*DIRECTIONS*:
Write every entry out again, unchanged.

*LISTED ENTRIES*:
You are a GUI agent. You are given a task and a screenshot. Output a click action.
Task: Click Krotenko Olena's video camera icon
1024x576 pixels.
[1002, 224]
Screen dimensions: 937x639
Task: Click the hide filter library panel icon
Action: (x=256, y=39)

*SOLUTION TO THIS PROBLEM*:
You are a GUI agent. You are given a task and a screenshot. Output a click action.
Task: Click Krotenko Olena's video camera icon
1024x576 pixels.
[1002, 224]
Screen dimensions: 937x639
Task: Click the hide filter library panel icon
Action: (x=256, y=39)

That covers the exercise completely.